[Collected data entries]
——
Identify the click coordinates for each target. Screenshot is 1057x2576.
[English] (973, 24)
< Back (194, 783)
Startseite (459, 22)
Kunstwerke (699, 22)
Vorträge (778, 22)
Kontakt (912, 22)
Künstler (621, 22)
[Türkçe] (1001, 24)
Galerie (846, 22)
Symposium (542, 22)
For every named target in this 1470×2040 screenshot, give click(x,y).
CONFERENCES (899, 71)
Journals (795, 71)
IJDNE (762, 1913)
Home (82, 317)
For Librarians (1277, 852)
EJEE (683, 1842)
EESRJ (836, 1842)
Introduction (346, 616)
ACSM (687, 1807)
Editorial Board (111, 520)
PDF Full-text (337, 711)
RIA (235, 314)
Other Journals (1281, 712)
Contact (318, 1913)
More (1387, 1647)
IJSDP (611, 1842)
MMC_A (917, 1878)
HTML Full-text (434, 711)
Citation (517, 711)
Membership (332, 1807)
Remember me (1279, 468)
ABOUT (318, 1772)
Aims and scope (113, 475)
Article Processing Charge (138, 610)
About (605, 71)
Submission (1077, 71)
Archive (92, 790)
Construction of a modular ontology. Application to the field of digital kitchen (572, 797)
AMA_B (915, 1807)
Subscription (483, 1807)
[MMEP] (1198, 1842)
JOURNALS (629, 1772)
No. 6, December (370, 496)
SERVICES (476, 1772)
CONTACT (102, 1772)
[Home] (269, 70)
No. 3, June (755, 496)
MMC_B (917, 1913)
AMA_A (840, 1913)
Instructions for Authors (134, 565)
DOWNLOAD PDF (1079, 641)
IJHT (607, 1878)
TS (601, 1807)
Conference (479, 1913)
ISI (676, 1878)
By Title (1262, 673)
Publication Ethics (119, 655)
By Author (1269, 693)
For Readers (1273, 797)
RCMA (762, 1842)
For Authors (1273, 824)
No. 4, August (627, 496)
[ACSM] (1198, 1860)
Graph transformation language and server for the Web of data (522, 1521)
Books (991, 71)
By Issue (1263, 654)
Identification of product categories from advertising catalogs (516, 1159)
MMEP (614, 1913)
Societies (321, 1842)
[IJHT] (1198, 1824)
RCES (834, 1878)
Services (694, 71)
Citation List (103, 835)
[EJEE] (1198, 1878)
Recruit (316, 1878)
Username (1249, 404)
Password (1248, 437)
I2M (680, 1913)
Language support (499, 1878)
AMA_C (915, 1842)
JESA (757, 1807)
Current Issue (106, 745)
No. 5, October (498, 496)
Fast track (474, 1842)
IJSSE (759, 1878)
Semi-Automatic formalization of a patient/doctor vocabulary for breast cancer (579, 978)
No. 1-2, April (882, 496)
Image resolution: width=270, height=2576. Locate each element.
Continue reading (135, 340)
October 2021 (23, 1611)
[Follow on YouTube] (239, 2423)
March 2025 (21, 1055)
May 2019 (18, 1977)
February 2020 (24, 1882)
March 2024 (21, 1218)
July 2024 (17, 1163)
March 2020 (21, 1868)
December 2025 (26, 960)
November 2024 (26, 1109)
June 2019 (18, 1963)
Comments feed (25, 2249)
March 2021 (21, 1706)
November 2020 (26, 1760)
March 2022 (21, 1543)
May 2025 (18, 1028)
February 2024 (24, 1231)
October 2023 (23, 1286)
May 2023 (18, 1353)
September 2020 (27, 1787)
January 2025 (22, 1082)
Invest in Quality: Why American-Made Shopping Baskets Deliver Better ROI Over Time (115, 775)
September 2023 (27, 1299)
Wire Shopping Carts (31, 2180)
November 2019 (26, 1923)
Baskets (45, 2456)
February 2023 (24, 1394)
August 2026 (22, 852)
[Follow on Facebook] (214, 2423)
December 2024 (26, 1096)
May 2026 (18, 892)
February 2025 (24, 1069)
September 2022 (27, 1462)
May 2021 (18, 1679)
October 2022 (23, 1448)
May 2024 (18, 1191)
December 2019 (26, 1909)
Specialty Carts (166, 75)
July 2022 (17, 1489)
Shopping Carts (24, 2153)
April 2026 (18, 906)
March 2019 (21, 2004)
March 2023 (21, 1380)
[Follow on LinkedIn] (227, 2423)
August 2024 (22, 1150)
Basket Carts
——
WHAT NEEDS TO BE DONE =
Without leaving anything out, give the entries again exactly.

OUTPUT OF THE TASK =
Identify the click coordinates for each target. Screenshot is 1057x2576.
[English] (973, 24)
< Back (194, 783)
Startseite (459, 22)
Kunstwerke (699, 22)
Vorträge (778, 22)
Kontakt (912, 22)
Künstler (621, 22)
[Türkçe] (1001, 24)
Galerie (846, 22)
Symposium (542, 22)
For every named target in this 1470×2040 screenshot, give click(x,y).
CONFERENCES (899, 71)
Journals (795, 71)
IJDNE (762, 1913)
Home (82, 317)
For Librarians (1277, 852)
EJEE (683, 1842)
EESRJ (836, 1842)
Introduction (346, 616)
ACSM (687, 1807)
Editorial Board (111, 520)
PDF Full-text (337, 711)
RIA (235, 314)
Other Journals (1281, 712)
Contact (318, 1913)
More (1387, 1647)
IJSDP (611, 1842)
MMC_A (917, 1878)
HTML Full-text (434, 711)
Citation (517, 711)
Membership (332, 1807)
Remember me (1279, 468)
ABOUT (318, 1772)
Aims and scope (113, 475)
Article Processing Charge (138, 610)
About (605, 71)
Submission (1077, 71)
Archive (92, 790)
Construction of a modular ontology. Application to the field of digital kitchen (572, 797)
AMA_B (915, 1807)
Subscription (483, 1807)
[MMEP] (1198, 1842)
JOURNALS (629, 1772)
No. 6, December (370, 496)
SERVICES (476, 1772)
CONTACT (102, 1772)
[Home] (269, 70)
No. 3, June (755, 496)
MMC_B (917, 1913)
AMA_A (840, 1913)
Instructions for Authors (134, 565)
DOWNLOAD PDF (1079, 641)
IJHT (607, 1878)
TS (601, 1807)
Conference (479, 1913)
ISI (676, 1878)
By Title (1262, 673)
Publication Ethics (119, 655)
By Author (1269, 693)
For Readers (1273, 797)
RCMA (762, 1842)
For Authors (1273, 824)
No. 4, August (627, 496)
[ACSM] (1198, 1860)
Graph transformation language and server for the Web of data (522, 1521)
Books (991, 71)
By Issue (1263, 654)
Identification of product categories from advertising catalogs (516, 1159)
MMEP (614, 1913)
Societies (321, 1842)
[IJHT] (1198, 1824)
RCES (834, 1878)
Services (694, 71)
Citation List (103, 835)
[EJEE] (1198, 1878)
Recruit (316, 1878)
Username (1249, 404)
Password (1248, 437)
I2M (680, 1913)
Language support (499, 1878)
AMA_C (915, 1842)
JESA (757, 1807)
Current Issue (106, 745)
No. 5, October (498, 496)
Fast track (474, 1842)
IJSSE (759, 1878)
Semi-Automatic formalization of a patient/doctor vocabulary for breast cancer (579, 978)
No. 1-2, April (882, 496)
Image resolution: width=270, height=2576. Locate each element.
Continue reading (135, 340)
October 2021 (23, 1611)
[Follow on YouTube] (239, 2423)
March 2025 (21, 1055)
May 2019 (18, 1977)
February 2020 (24, 1882)
March 2024 (21, 1218)
July 2024 (17, 1163)
March 2020 (21, 1868)
December 2025 (26, 960)
November 2024 (26, 1109)
June 2019 (18, 1963)
Comments feed (25, 2249)
March 2021 (21, 1706)
November 2020 (26, 1760)
March 2022 (21, 1543)
May 2025 (18, 1028)
February 2024 (24, 1231)
October 2023 (23, 1286)
May 2023 (18, 1353)
September 2020 (27, 1787)
January 2025 (22, 1082)
Invest in Quality: Why American-Made Shopping Baskets Deliver Better ROI Over Time (115, 775)
September 2023 (27, 1299)
Wire Shopping Carts (31, 2180)
November 2019 (26, 1923)
Baskets (45, 2456)
February 2023 (24, 1394)
August 2026 (22, 852)
[Follow on Facebook] (214, 2423)
December 2024 (26, 1096)
May 2026 (18, 892)
February 2025 (24, 1069)
September 2022 (27, 1462)
May 2021 (18, 1679)
October 2022 (23, 1448)
May 2024 (18, 1191)
December 2019 (26, 1909)
Specialty Carts (166, 75)
July 2022 (17, 1489)
Shopping Carts (24, 2153)
April 2026 (18, 906)
March 2019 (21, 2004)
March 2023 (21, 1380)
[Follow on LinkedIn] (227, 2423)
August 2024 (22, 1150)
Basket Carts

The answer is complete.